Esquecemo-nos do quão sortudos somos por acordarmos, por respirarmos e por sermos livres. 

Tornou-se então numa complexidade de palavras usadas para dizer o óbvio.

E então, como é a vida da mãe que perde um filho? Quais são as desculpas que se usa para reclamar de tudo?

Torna-se num colo vazio, numa ausência de choro, numa ânsia de brinquedos espalhados pela casa, de uma parede demasiado branca, de noites serenas, de silêncio à mesa, falta de conversas com as amigas que já são mães, uma tristeza escondida, uma lágrima presa, um choro contido, um coração despedaçado, uma escuridão tremenda e uma capa protectora. 

Engana-se quem pensa que os sorrisos transparecem tudo aquilo que sentimos. Quantos sorrisos escondem lágrimas? Quantas gargalhadas omitem o som do choro compulsivo? Quantos silêncios são assombrados pelo barulho dos pensamentos?

Eu digo-vos…

Acordar num dia após perder um filho, é acordar numa realidade paralela aquela que nos habituamos a viver. É perceber que podemos planear tudo ao pormenor, que nenhum detalhe vai ser tão importante como o da presença. 

Mas acordar um dia após ter um outro filho, é acreditar que o arco íris nasce para nos fazer crer que vai ficar tudo bem. Que o colo vazio não pode ser ocupado por outra criança, mas preenchido num outro lugar. Que o coração despedaçado em mil pedaços, recompõe-se mas continua cicatrizado, com aquela cicatriz bem visível por trás de um sorriso capaz de contagiar. É sobretudo acreditar que um pequeno ser gerado por nós, tão pequeno e indefeso vem justamente a este mundo para nos dar luz no meio da escuridão em que nos fechamos.
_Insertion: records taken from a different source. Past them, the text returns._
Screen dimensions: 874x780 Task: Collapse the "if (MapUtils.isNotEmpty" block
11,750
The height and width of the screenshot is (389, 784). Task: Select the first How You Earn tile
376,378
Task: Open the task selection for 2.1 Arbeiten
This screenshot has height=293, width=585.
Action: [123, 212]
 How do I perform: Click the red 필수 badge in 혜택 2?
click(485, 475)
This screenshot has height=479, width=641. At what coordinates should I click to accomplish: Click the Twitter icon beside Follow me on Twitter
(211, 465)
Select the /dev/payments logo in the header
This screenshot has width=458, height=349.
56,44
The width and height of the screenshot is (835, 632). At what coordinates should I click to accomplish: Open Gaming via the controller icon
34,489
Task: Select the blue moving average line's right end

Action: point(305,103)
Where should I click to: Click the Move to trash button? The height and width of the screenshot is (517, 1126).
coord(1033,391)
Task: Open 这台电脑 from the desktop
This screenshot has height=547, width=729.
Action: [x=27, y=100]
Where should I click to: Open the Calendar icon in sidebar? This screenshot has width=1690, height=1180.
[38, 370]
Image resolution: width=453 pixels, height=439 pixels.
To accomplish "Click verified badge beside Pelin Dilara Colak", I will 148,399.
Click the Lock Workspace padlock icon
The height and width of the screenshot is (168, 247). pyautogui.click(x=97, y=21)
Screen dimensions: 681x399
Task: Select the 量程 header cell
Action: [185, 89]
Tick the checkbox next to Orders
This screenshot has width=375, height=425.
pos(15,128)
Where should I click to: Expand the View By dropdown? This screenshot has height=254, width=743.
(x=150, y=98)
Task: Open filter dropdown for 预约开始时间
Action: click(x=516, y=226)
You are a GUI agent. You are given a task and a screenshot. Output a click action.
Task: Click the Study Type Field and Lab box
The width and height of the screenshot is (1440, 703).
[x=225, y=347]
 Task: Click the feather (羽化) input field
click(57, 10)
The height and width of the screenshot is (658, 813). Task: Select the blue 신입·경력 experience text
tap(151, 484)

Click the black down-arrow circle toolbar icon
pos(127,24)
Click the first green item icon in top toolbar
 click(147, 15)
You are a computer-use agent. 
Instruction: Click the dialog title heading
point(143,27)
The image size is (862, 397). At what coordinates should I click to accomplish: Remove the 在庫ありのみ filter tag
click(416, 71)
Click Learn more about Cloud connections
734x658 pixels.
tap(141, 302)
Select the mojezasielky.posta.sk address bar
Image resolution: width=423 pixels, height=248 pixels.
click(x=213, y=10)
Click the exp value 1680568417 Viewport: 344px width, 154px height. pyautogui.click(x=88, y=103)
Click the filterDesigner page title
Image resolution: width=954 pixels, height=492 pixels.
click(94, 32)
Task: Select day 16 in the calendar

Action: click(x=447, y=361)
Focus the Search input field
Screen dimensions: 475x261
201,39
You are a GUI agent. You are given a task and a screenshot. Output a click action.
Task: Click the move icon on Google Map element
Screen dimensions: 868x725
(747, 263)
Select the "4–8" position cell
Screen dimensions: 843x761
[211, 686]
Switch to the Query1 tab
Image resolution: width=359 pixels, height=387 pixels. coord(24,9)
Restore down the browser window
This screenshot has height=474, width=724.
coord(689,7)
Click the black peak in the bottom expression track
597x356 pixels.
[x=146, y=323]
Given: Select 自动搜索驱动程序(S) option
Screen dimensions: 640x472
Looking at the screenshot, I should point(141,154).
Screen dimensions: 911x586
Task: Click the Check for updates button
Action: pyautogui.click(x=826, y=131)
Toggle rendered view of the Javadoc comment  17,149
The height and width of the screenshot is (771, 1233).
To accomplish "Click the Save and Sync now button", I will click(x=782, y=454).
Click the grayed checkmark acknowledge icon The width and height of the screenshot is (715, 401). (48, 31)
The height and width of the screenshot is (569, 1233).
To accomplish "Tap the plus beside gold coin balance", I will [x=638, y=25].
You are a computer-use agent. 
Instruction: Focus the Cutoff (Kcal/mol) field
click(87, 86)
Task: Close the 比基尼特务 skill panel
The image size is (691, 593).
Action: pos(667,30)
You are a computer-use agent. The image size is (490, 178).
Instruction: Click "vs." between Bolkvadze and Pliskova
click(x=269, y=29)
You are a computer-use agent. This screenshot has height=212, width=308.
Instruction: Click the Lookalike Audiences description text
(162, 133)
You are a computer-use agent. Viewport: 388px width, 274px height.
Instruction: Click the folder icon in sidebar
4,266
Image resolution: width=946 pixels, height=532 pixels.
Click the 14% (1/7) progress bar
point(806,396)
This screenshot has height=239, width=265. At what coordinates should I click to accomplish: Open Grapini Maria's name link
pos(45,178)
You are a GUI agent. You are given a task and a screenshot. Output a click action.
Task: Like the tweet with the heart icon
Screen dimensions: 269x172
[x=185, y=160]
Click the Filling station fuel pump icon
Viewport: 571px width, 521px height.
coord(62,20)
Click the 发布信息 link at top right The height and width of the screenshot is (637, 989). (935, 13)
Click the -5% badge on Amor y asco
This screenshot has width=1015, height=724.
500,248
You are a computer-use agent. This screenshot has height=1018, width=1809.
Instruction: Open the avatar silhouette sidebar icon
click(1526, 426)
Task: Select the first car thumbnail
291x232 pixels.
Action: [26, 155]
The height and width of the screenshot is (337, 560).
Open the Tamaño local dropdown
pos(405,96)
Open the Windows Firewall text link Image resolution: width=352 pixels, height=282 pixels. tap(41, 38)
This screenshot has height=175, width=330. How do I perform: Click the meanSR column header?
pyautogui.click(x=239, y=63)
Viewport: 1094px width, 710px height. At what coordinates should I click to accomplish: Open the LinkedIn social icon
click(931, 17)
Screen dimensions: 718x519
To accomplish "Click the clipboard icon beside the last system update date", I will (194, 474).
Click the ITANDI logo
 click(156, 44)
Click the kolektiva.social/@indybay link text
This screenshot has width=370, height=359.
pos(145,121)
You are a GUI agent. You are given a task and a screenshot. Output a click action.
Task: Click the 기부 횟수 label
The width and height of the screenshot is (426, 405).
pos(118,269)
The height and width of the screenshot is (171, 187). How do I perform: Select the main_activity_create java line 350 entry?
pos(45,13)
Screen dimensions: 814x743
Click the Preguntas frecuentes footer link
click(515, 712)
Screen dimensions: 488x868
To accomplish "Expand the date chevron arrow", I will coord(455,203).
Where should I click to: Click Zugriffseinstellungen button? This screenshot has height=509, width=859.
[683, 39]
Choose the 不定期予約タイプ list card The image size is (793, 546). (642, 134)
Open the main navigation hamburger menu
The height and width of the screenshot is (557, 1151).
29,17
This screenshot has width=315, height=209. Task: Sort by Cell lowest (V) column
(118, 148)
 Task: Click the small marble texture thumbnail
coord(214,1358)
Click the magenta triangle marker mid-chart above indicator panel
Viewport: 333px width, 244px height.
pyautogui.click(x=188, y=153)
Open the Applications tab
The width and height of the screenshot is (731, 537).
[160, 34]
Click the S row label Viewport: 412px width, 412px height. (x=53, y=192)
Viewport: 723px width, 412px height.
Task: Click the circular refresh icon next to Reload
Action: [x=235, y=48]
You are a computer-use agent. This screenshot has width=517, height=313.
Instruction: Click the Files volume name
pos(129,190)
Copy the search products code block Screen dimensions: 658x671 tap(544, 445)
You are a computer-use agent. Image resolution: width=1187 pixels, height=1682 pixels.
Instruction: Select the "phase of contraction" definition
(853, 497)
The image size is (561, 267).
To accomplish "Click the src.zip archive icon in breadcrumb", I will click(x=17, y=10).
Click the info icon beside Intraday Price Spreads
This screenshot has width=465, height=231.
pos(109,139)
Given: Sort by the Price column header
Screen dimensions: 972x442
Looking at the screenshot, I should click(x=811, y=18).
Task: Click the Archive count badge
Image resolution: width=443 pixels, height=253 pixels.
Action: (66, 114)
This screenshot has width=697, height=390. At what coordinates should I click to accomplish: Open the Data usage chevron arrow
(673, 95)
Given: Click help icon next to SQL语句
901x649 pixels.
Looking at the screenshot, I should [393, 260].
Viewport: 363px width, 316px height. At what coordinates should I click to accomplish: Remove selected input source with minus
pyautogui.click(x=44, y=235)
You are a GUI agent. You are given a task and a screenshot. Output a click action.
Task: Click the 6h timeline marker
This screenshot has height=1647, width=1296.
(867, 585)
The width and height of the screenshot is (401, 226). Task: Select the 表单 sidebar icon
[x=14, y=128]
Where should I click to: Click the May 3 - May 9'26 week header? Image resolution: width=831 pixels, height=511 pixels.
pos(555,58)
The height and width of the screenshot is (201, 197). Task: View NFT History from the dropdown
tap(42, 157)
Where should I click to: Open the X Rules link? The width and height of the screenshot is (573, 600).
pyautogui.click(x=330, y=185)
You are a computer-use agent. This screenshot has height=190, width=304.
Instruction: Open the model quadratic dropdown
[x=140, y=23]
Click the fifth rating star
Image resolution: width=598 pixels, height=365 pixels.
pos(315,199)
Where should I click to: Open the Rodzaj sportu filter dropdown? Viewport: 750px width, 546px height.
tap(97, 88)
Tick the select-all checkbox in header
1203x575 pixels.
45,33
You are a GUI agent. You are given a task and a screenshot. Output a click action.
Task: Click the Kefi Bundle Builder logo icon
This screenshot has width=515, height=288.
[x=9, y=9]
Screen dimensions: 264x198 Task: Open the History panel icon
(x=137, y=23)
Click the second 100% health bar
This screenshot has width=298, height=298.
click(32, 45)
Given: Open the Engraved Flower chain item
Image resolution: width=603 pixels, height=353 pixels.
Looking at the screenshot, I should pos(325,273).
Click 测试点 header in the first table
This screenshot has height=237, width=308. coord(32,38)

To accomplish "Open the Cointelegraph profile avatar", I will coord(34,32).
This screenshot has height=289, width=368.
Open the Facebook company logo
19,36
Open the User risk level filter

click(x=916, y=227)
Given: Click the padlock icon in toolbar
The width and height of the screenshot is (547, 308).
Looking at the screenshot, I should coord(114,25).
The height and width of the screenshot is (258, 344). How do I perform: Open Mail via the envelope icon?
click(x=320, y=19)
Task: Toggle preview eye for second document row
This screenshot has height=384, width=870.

A luz, o brilho, o novo dia, a nova vida, a nova razão para acordar cedo e batalhar, ele veio nos salvar, o nosso Salvador.

E aqui estou, sete anos depois… Com o coração cicatrizado, curado com um novo amor, a ansiar sempre que tivesse acordado de um pesadelo. Mas é a realidade, a minha realidade. E tão abençoada sou por hoje o ter, nos meus braços, no meu colo, no meu coração, na minha vida. Afortunada de mim, que tenho a bênção de o ver crescer, saudável. 

Só tenho motivos para agradecer, mesmo que a vida me tenha ensinado o contrário. Gratidão por viver e dar vida. Apenas isso…

E hoje, o destino assim o quis que eu estivesse ali, a ouvir palavras que me foram tão familiares, a ver o sofrimento noutros olhos, a fazer me perceber do quão grata tenho de ser!